BEGIN

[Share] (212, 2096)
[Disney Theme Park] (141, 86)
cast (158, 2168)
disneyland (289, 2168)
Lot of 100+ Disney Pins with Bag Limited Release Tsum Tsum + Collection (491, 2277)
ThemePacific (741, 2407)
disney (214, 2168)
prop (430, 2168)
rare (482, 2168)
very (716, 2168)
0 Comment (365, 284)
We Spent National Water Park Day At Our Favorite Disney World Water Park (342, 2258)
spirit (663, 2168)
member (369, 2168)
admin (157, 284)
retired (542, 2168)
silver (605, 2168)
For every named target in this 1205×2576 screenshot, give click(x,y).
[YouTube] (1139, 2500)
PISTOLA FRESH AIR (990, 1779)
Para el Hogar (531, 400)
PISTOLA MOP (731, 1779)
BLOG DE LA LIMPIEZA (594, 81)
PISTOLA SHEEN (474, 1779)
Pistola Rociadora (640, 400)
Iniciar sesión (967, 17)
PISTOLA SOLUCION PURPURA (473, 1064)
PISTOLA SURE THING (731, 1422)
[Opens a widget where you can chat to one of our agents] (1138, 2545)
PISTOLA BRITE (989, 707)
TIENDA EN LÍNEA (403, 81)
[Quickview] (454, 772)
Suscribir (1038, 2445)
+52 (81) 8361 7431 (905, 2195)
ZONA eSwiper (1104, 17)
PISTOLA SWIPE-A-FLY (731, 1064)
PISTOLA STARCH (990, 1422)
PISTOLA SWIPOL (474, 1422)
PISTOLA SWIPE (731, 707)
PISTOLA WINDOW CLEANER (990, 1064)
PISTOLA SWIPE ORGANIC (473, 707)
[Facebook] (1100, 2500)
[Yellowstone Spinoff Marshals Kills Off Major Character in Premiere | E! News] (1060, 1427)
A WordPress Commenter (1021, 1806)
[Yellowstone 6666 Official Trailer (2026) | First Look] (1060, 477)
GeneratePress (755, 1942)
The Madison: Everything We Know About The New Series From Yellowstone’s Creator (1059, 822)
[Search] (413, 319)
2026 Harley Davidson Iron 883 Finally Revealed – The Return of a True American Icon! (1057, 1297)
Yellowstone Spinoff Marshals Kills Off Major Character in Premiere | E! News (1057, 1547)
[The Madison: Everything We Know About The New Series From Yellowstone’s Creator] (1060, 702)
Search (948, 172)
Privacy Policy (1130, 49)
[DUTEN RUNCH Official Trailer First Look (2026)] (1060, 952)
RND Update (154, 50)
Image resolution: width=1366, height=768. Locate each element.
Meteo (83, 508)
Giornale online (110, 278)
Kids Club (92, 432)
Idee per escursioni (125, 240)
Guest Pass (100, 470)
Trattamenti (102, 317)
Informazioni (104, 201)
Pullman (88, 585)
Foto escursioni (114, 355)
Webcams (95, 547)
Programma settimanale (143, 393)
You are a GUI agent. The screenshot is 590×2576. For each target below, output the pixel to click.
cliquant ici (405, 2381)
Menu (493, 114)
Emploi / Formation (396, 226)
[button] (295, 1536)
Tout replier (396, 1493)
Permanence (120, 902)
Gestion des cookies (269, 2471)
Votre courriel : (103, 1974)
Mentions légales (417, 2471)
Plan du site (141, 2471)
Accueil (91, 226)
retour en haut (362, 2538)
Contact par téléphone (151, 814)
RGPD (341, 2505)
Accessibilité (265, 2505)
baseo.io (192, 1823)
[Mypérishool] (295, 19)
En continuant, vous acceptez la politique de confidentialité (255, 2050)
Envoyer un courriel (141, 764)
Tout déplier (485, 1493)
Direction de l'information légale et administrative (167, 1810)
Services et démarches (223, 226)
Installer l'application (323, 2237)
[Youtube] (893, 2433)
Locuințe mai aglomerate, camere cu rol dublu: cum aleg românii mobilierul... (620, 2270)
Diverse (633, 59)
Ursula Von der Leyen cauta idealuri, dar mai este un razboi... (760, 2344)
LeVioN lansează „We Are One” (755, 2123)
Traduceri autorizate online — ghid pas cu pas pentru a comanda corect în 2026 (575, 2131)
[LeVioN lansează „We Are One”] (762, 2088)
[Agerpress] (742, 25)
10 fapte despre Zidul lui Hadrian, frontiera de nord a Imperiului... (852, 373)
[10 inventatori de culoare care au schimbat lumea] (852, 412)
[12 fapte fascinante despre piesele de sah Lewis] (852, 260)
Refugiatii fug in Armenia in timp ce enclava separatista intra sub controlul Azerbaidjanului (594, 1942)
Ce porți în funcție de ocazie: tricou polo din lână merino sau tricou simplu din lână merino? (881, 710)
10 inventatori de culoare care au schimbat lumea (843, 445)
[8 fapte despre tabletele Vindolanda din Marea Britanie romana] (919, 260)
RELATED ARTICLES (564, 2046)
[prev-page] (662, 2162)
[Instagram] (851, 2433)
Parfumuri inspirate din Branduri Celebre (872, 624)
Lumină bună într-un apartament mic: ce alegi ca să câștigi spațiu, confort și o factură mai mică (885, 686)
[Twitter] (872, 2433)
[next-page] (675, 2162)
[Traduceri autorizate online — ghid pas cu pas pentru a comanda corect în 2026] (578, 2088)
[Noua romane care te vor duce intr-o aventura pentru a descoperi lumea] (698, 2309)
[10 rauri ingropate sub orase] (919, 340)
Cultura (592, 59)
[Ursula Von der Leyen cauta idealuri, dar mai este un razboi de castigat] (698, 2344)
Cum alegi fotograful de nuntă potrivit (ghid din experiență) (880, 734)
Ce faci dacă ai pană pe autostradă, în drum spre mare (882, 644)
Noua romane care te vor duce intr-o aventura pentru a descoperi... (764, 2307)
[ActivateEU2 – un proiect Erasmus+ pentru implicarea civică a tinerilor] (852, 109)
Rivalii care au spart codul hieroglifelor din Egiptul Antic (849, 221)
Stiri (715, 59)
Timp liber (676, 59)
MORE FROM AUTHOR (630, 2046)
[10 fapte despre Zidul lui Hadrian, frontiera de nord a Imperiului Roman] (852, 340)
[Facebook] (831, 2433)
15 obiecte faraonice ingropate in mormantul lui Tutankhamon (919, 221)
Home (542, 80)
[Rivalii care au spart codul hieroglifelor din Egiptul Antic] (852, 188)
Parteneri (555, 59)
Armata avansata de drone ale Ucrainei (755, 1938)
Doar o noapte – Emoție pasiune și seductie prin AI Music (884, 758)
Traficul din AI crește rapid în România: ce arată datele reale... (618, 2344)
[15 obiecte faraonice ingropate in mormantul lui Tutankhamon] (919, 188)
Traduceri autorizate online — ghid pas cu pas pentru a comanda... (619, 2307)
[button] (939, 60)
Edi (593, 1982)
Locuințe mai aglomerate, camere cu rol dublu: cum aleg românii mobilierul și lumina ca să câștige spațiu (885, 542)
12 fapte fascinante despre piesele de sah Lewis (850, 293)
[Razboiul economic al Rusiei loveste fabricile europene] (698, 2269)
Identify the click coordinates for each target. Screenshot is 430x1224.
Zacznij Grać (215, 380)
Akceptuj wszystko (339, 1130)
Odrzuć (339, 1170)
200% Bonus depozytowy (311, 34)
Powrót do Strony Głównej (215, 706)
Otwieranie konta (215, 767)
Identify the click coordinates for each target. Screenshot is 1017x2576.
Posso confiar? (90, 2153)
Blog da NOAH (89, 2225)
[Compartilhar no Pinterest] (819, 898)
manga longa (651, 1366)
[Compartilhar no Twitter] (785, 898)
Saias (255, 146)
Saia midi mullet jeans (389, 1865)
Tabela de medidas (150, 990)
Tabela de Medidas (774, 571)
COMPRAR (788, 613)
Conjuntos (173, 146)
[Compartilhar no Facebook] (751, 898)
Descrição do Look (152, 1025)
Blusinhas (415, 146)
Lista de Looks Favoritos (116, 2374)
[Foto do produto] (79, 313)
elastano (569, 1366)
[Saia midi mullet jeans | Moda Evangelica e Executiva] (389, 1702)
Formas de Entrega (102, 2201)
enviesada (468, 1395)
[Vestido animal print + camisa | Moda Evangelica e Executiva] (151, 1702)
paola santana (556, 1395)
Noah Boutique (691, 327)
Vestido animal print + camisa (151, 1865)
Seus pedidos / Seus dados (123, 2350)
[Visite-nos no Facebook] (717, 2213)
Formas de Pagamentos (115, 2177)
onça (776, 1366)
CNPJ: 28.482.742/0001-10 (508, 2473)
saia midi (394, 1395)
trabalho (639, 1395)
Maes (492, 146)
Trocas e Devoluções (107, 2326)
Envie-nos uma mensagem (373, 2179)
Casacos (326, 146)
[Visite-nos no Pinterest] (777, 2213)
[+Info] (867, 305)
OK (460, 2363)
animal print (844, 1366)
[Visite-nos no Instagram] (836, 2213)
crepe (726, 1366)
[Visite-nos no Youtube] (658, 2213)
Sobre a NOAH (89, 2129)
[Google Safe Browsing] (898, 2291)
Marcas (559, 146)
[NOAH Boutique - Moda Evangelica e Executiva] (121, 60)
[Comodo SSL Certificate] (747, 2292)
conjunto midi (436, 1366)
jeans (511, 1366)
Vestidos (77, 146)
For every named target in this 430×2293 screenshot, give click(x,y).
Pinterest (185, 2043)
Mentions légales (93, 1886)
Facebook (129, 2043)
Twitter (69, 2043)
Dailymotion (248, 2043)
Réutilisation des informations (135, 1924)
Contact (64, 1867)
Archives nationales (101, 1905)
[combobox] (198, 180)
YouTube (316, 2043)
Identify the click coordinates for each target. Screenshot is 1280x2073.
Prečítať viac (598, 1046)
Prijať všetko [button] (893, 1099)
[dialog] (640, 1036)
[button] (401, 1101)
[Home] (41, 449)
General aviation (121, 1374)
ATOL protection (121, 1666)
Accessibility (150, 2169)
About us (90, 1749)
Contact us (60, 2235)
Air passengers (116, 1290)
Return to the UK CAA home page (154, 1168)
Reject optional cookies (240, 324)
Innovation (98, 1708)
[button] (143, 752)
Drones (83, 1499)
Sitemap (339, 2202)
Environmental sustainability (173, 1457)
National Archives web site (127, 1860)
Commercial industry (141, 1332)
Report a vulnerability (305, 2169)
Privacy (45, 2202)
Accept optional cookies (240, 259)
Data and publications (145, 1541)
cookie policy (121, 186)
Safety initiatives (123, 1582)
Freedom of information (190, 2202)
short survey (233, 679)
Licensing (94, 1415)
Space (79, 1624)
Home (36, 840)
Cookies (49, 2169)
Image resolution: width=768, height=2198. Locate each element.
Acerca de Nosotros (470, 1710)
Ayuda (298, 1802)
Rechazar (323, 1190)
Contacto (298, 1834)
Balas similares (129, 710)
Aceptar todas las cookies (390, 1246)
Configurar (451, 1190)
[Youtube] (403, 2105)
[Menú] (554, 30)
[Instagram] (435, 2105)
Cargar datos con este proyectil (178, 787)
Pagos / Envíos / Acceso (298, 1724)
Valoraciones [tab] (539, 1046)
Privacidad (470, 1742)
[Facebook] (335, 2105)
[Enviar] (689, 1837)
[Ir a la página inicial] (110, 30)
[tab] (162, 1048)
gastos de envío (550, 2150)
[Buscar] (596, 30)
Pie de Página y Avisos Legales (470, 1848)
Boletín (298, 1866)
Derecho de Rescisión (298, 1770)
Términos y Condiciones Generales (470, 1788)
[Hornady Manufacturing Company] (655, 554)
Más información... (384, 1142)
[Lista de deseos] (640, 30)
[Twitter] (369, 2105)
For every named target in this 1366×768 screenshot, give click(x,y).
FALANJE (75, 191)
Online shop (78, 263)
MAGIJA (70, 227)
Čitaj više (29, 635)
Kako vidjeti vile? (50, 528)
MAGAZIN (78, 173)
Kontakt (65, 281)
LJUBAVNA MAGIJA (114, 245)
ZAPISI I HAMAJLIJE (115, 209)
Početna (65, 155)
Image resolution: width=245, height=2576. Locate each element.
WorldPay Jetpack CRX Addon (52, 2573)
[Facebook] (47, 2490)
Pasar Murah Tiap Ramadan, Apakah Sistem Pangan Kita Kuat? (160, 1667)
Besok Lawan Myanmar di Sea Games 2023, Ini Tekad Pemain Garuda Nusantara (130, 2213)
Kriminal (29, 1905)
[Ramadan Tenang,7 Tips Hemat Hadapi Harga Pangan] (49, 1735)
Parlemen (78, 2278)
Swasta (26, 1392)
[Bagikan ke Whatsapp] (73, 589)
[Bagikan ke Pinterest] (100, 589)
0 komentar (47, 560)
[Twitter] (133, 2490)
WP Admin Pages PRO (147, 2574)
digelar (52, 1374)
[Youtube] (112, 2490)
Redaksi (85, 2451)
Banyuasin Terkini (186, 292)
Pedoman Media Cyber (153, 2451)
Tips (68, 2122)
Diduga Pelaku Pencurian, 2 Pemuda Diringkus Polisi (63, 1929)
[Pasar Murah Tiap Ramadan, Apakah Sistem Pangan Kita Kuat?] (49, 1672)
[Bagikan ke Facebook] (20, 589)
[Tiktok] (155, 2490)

END

WORK TO COMPLETE »
Would you print exactly and only the lines of the material above that run from the line with "ThemePacific (741, 2407)" through the line with "PISTOLA STARCH (990, 1422)", both included?

TASK RESPONSE »
ThemePacific (741, 2407)
disney (214, 2168)
prop (430, 2168)
rare (482, 2168)
very (716, 2168)
0 Comment (365, 284)
We Spent National Water Park Day At Our Favorite Disney World Water Park (342, 2258)
spirit (663, 2168)
member (369, 2168)
admin (157, 284)
retired (542, 2168)
silver (605, 2168)
For every named target in this 1205×2576 screenshot, give click(x,y).
[YouTube] (1139, 2500)
PISTOLA FRESH AIR (990, 1779)
Para el Hogar (531, 400)
PISTOLA MOP (731, 1779)
BLOG DE LA LIMPIEZA (594, 81)
PISTOLA SHEEN (474, 1779)
Pistola Rociadora (640, 400)
Iniciar sesión (967, 17)
PISTOLA SOLUCION PURPURA (473, 1064)
PISTOLA SURE THING (731, 1422)
[Opens a widget where you can chat to one of our agents] (1138, 2545)
PISTOLA BRITE (989, 707)
TIENDA EN LÍNEA (403, 81)
[Quickview] (454, 772)
Suscribir (1038, 2445)
+52 (81) 8361 7431 (905, 2195)
ZONA eSwiper (1104, 17)
PISTOLA SWIPE-A-FLY (731, 1064)
PISTOLA STARCH (990, 1422)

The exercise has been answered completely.